__EXERCISE DIRECTIONS__: The data below holds the lines to copy: everything from the line containing "Task: Click the W width circle icon" to the line containing "Given: Click the blue 次へ next button", both ends included, set down exactly.

__EXTRACTED ENTRIES__:

⁂

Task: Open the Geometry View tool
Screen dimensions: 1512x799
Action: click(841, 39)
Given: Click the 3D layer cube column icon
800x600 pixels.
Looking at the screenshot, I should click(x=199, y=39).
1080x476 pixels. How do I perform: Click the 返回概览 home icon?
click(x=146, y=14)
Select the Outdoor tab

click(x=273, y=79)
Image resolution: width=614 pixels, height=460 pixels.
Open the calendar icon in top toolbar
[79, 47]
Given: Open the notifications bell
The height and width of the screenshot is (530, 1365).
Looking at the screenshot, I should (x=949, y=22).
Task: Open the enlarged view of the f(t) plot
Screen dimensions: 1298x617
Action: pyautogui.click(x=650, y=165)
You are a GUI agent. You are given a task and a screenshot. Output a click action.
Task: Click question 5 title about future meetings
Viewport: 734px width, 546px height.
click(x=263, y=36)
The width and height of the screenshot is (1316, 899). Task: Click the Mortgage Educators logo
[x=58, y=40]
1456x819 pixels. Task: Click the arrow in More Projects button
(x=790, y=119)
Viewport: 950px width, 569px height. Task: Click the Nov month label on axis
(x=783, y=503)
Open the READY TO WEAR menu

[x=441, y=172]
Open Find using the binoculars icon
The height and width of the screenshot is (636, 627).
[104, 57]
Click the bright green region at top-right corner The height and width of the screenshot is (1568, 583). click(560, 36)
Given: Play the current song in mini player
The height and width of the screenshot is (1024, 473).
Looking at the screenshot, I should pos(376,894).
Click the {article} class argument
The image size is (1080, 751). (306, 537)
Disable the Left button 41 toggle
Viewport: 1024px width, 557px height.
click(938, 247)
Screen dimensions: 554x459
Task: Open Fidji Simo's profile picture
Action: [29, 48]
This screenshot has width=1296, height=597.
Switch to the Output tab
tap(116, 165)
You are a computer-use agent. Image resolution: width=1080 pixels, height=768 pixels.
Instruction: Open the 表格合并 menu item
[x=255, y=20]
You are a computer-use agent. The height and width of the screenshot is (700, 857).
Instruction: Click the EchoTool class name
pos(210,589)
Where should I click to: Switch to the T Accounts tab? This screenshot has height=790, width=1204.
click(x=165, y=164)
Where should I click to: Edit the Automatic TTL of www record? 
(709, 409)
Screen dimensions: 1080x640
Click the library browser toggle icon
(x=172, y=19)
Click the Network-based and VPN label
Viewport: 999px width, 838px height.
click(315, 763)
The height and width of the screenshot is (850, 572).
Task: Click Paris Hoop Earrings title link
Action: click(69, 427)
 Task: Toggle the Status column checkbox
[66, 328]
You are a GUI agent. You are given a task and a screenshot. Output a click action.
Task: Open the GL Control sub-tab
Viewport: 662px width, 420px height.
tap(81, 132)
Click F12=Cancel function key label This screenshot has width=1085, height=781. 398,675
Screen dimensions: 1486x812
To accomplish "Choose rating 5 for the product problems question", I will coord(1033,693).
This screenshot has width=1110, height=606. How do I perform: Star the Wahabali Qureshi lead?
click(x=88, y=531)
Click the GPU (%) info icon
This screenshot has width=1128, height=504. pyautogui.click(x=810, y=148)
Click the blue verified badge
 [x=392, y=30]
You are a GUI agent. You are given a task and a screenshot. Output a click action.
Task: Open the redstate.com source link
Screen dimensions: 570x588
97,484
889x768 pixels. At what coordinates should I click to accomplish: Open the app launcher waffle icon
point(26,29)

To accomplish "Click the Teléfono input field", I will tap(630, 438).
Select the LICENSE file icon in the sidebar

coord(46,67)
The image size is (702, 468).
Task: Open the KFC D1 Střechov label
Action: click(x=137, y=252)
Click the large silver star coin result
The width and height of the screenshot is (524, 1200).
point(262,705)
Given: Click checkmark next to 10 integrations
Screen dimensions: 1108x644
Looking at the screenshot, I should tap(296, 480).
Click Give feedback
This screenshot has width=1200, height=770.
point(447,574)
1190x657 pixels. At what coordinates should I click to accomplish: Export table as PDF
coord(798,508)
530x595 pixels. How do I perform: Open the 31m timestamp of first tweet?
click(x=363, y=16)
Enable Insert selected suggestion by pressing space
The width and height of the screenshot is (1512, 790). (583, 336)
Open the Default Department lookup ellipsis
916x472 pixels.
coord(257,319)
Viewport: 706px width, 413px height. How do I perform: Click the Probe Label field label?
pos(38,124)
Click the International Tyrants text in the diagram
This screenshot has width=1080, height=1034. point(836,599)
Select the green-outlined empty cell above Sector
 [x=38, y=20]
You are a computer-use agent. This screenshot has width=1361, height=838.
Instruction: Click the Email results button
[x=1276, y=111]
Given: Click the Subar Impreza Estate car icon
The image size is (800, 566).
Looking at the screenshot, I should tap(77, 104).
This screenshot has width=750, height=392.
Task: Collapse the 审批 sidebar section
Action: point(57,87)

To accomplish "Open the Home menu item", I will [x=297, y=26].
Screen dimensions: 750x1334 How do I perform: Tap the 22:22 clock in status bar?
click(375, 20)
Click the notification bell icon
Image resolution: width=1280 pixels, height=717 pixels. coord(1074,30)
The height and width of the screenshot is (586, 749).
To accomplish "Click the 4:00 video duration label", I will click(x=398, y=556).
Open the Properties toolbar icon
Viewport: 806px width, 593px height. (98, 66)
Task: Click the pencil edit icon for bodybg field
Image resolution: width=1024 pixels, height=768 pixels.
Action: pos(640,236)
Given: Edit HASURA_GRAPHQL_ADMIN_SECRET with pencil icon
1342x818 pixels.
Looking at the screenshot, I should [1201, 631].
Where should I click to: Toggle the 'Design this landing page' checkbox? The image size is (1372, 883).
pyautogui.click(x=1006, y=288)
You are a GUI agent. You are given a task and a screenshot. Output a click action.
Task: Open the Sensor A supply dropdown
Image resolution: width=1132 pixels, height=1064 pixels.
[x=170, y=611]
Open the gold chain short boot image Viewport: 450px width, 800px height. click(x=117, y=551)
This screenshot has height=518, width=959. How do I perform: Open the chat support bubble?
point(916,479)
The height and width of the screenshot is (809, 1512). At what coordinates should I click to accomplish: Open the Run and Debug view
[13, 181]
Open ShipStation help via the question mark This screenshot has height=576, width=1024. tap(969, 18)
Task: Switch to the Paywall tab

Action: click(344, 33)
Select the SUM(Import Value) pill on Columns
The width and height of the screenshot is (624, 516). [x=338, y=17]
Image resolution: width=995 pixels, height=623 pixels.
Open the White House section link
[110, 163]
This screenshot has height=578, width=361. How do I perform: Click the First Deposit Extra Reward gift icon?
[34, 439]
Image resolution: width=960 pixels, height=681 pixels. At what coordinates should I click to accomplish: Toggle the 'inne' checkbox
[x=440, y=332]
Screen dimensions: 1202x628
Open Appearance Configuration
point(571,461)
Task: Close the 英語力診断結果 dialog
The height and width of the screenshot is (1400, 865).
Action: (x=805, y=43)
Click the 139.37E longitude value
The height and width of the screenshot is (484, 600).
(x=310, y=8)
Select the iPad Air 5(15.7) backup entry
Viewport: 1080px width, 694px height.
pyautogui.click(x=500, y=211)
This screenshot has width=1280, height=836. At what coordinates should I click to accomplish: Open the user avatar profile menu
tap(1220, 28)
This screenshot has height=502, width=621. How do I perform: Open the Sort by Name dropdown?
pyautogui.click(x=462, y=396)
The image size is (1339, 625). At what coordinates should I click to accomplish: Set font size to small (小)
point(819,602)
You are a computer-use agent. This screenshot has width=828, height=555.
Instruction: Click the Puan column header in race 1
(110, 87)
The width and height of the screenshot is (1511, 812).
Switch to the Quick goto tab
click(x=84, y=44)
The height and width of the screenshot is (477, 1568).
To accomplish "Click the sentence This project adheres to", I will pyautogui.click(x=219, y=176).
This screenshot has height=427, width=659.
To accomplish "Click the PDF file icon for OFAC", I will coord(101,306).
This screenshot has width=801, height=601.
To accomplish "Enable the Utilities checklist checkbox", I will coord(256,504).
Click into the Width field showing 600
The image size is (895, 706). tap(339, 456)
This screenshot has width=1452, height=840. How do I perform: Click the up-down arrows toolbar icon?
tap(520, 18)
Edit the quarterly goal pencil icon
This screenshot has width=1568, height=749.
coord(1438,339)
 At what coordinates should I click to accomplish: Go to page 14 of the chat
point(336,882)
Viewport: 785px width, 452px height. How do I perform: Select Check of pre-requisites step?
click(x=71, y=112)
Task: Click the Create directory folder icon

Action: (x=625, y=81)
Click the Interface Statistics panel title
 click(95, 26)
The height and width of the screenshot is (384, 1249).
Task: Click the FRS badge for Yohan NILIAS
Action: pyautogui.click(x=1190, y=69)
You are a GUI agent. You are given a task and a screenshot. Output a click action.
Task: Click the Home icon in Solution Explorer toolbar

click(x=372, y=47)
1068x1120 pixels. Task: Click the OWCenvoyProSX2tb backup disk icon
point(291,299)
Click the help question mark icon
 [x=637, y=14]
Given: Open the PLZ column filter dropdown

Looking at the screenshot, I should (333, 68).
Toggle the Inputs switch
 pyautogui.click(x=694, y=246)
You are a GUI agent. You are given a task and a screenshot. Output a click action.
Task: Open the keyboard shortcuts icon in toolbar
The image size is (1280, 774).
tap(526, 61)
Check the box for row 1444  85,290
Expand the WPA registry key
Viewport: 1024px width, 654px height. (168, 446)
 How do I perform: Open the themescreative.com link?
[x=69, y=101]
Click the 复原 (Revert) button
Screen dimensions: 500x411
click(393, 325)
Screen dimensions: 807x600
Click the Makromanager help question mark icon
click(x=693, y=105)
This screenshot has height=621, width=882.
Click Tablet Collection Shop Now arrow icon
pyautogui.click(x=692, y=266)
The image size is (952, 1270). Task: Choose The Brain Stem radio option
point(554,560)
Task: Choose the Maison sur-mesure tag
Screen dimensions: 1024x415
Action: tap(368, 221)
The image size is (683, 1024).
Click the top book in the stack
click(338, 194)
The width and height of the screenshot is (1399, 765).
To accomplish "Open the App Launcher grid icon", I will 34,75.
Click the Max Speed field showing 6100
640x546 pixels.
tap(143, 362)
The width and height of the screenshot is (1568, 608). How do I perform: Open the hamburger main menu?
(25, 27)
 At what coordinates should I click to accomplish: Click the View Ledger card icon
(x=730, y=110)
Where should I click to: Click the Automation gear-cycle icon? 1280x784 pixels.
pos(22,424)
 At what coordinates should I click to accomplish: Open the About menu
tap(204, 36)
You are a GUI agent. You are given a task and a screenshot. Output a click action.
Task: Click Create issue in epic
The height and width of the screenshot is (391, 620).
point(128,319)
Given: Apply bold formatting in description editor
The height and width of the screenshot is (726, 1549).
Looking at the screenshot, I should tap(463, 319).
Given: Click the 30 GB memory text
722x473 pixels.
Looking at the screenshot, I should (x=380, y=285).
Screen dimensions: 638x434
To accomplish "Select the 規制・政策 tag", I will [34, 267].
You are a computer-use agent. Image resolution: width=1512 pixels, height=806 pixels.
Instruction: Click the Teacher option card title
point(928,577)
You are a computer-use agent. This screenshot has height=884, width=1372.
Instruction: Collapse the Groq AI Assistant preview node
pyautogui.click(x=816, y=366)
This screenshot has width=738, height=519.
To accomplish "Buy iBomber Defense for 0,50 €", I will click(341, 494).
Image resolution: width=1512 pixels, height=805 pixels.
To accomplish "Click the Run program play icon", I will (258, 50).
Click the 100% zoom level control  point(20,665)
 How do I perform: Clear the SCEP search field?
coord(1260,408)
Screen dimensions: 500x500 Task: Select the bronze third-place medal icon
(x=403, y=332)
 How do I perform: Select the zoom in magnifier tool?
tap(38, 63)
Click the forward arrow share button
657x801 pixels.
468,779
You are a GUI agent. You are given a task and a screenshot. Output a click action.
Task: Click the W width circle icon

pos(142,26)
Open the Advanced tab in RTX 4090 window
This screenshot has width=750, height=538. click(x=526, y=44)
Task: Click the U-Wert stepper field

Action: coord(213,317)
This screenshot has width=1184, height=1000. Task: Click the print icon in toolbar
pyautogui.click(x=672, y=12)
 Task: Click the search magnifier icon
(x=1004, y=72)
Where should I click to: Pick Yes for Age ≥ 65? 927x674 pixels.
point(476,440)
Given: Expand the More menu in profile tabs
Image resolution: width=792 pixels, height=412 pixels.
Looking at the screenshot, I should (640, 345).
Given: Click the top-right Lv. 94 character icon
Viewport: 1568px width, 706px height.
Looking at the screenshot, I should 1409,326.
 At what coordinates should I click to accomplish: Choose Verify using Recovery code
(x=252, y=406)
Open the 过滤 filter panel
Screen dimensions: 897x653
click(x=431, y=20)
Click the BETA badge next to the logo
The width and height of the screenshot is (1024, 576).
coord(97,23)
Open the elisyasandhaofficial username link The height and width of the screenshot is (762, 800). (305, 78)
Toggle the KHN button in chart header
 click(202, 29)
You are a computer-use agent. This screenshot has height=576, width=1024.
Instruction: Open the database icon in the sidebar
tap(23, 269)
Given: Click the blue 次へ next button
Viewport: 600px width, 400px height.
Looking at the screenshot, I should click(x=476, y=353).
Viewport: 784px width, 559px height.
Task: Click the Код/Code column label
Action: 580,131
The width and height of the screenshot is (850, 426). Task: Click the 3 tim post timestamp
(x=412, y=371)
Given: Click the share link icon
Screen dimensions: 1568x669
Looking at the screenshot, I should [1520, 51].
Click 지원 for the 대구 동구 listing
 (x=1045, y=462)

⁂

__THE COMPLETED TASK__:
Task: Click the W width circle icon

pos(142,26)
Open the Advanced tab in RTX 4090 window
This screenshot has width=750, height=538. click(x=526, y=44)
Task: Click the U-Wert stepper field

Action: coord(213,317)
This screenshot has width=1184, height=1000. Task: Click the print icon in toolbar
pyautogui.click(x=672, y=12)
 Task: Click the search magnifier icon
(x=1004, y=72)
Where should I click to: Pick Yes for Age ≥ 65? 927x674 pixels.
point(476,440)
Given: Expand the More menu in profile tabs
Image resolution: width=792 pixels, height=412 pixels.
Looking at the screenshot, I should (640, 345).
Given: Click the top-right Lv. 94 character icon
Viewport: 1568px width, 706px height.
Looking at the screenshot, I should 1409,326.
 At what coordinates should I click to accomplish: Choose Verify using Recovery code
(x=252, y=406)
Open the 过滤 filter panel
Screen dimensions: 897x653
click(x=431, y=20)
Click the BETA badge next to the logo
The width and height of the screenshot is (1024, 576).
coord(97,23)
Open the elisyasandhaofficial username link The height and width of the screenshot is (762, 800). (305, 78)
Toggle the KHN button in chart header
 click(202, 29)
You are a computer-use agent. This screenshot has height=576, width=1024.
Instruction: Open the database icon in the sidebar
tap(23, 269)
Given: Click the blue 次へ next button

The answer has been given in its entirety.